Last year, however, Lamwaka enrolled in a pilot programme for a single-use, self-injectable contraceptive, Sayana Press. The contraceptive is being rolled out by the NGO Path Uganda, with support from the UN population fund (UNFPA), to promote increased uptake of family planning among refugees.”

In South Sudan, deep-rooted socio-cultural factors discourage family planning. The inevitable upshot is larger families. On average, women in South Sudan have 4.6 children. Among women aged 15 to 49 who are married or in a relationship, only 10% use any form of contraception. According to the UNFPA, this is the lowest rate in east and southern Africa, and many women have their first child while in their teens.

“I started giving birth while still a teenager. I was giving birth almost every year. There was no time to rest or for child spacing,” says Lamwaka.

“They need you to produce more children. Women are looked at as factories for babies. Men expect women to be producing a child every year.

“Women are not allowed to decide the number, timing and spacing of children.”

Uganda now hosts more than 1.3 million refugees, more than 850,000 of whom are from South Sudan.

About 75% of the more than 50,000 South Sudanese refugees at Palabek are women and children.

Lamwaka was pleased when she found out about the self-injectable contraception, which is taken every three months. It means she won’t have to seek out a health worker when she needs it, which is not always straightforward in a refugee camp.

She and her husband, Solomon Olum, decided she should enrol in the programme. “We are struggling to raise these children. I don’t have a job. I am a farmer. But I don’t have enough land to farm here. I have to burn charcoal and do hard labour to get money to support the family,” says Olum.

More than 9,000 women began taking Sayana Press, a variation on the established contraceptive Depo-Provera, between April and November last year.

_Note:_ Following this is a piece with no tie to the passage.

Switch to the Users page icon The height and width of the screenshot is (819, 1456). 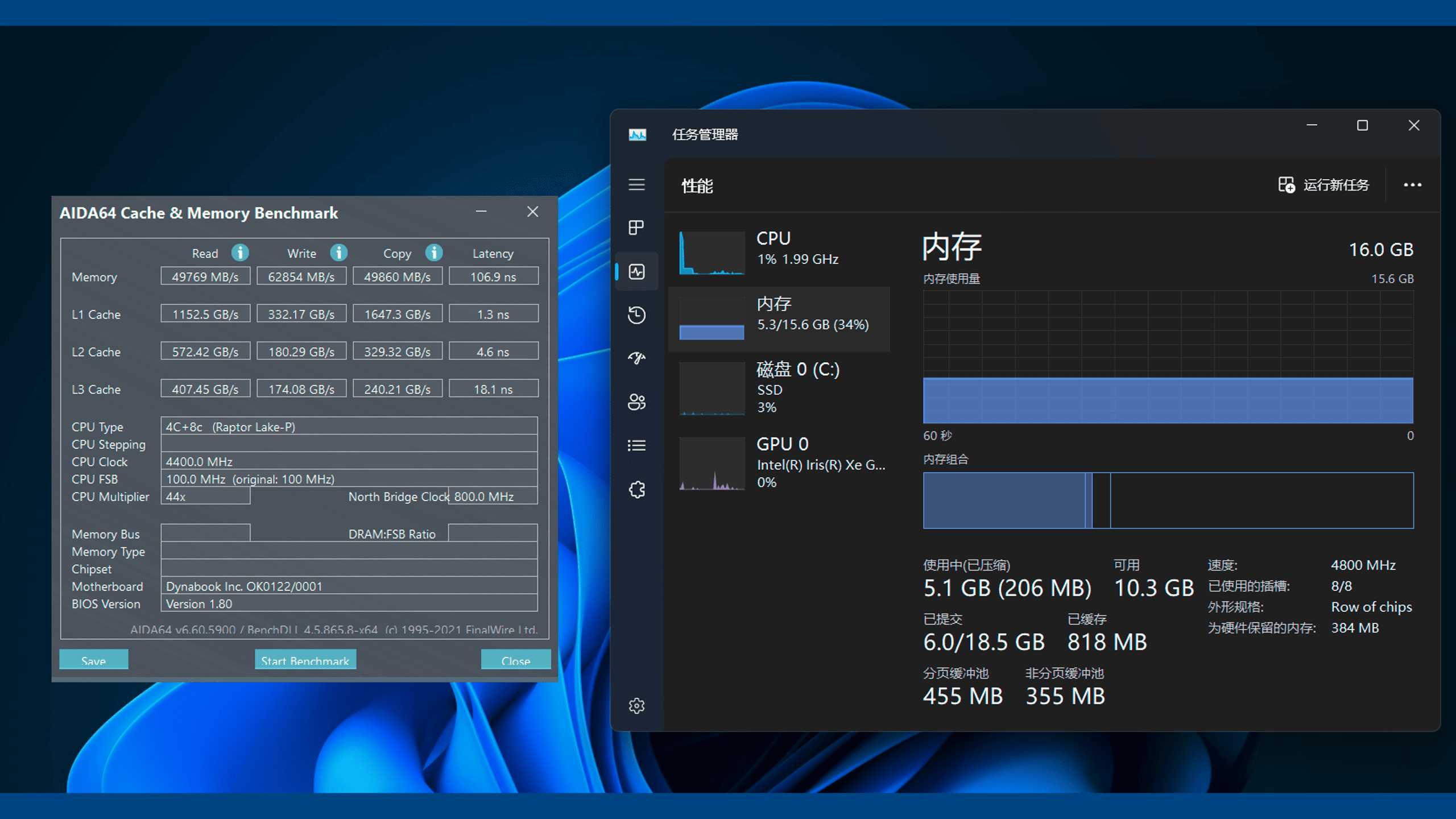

Edson Twesigye, a programme officer for Sayana Press, says the pilot scheme resulted in 43% more women accessing contraceptive services.

“This is a big achievement,” he says. “These are refugee women who had never used any family planning method in their lives because of cultural beliefs, lack of access, or other reasons. Reaching 43% is a great milestone.”

Julitta Onabanjo, the UNFPA regional director for east and south Africa, says: “This is something we can take as a lesson learned as we look how to introduce it into [our] programmes in other countries.”

Related: Millions of women still don't have access to contraceptives - report

There were social stigmas to overcome before the rollout of the new contraceptive, says Twesigye. His team had conversations with community and religious leaders, to position family planning “not as a way of stopping having children, as they thought, but as a way of planning how many children you want, when to have them and when to stop,” he explains.

He adds that men in village health teams in the area were also talking to other men to help them better understand family planning.

“Many women in these settings have a desire to plan their families and don’t have any method that suits them. Therefore being able to give them any option of [family planning] method is very important,” says Onabanjo.

Mugenyi says the Ugandan government must spend more on contraceptives, starting with the allocation of the $5m (£3.8m) it committed to provide each year at the family planning summit held in 2017.

“If the government honoured this commitment, this would help to stock family planning commodities in public facilities, including those in refugee camps,” he says.